The initiative of the soldiers' mothers is like a breath of fresh air in the atmosphere of distrust, hatred, and vengeance that feeds this war. It would give real hope that the slaughter could be stopped. The Soldiers' Mothers and their partners in the Chechen leadership could change the situation, but they need every kind of aid. For this very reason we gave requested your help. We have sufficient reasons to desire the end of this war. On March 27th, 2000, Russian soldiers in Chechnya abducted from her home one of our daughters, 18 year-old Elsa Kungayeva. That same night she was raped and killed by a Russian officer, who ended up with a laughable punishment and became a hero for many Russians. Nineteen months later, on October 23rd, 2002, another of our daughters, 13-year-old Sasha Letyago found herself among the hostages seized by Chechen gunmen in Moscow. Sasha perished when President Putin ordered the use of a lethal gas during the assault on the theater building. The terrorists killed in the assault became heroes for many Chechens.

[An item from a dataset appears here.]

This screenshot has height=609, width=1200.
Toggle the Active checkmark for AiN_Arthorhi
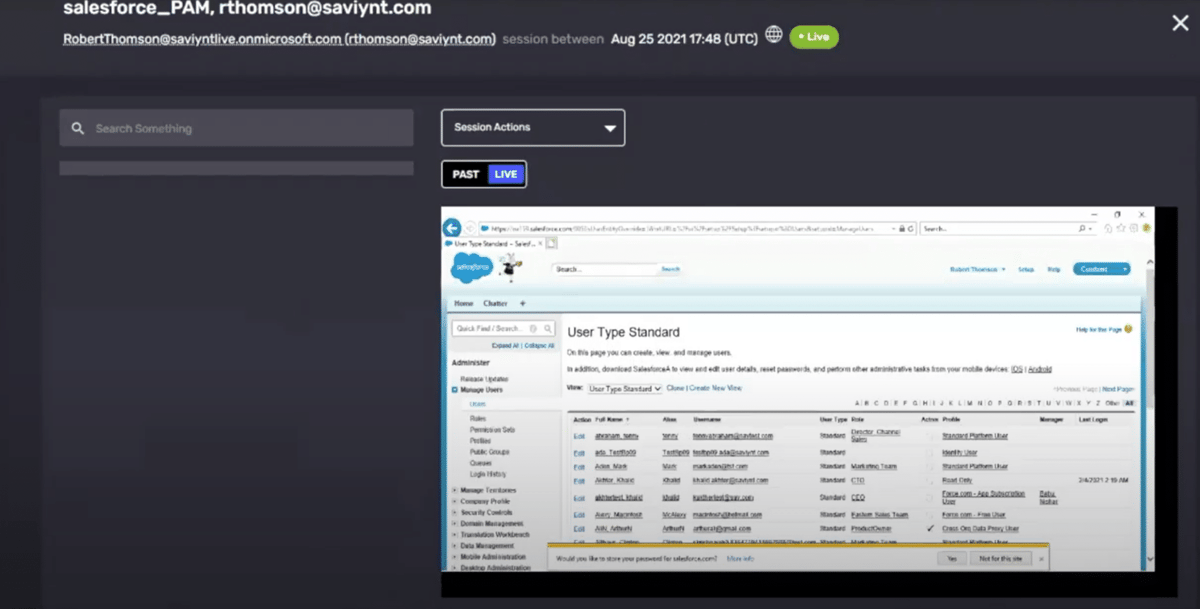[x=931, y=528]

We are not seeking vengeance for our children, and we do not make heroes out of terrorists and war criminals, even when they claim to act in our name. We only want that no mother would have to bury her children or experience our pain.

There are powerful forces on both sides of the Chechen conflict that do not wish peace. These people use the mutual hate that was born in the war to lock both our peoples into a closed cycle of violence, in which genocide and terror feed off one another. The crimes committed by both sides are used to justify the evil committed on both sides. Those in the outside world, who indulge the evils of genocide as necessary to fight the evil of terrorism, actually pander to both.

These negotiations are very important and deserve your support. We appeal to you to rise above diplomatic restraint, to recognize the historic and humanitarian value of this situation, to not knuckle under to pressure from the Kremlin, and to greet the Soldiers' Mothers and Zakayev in Brussels.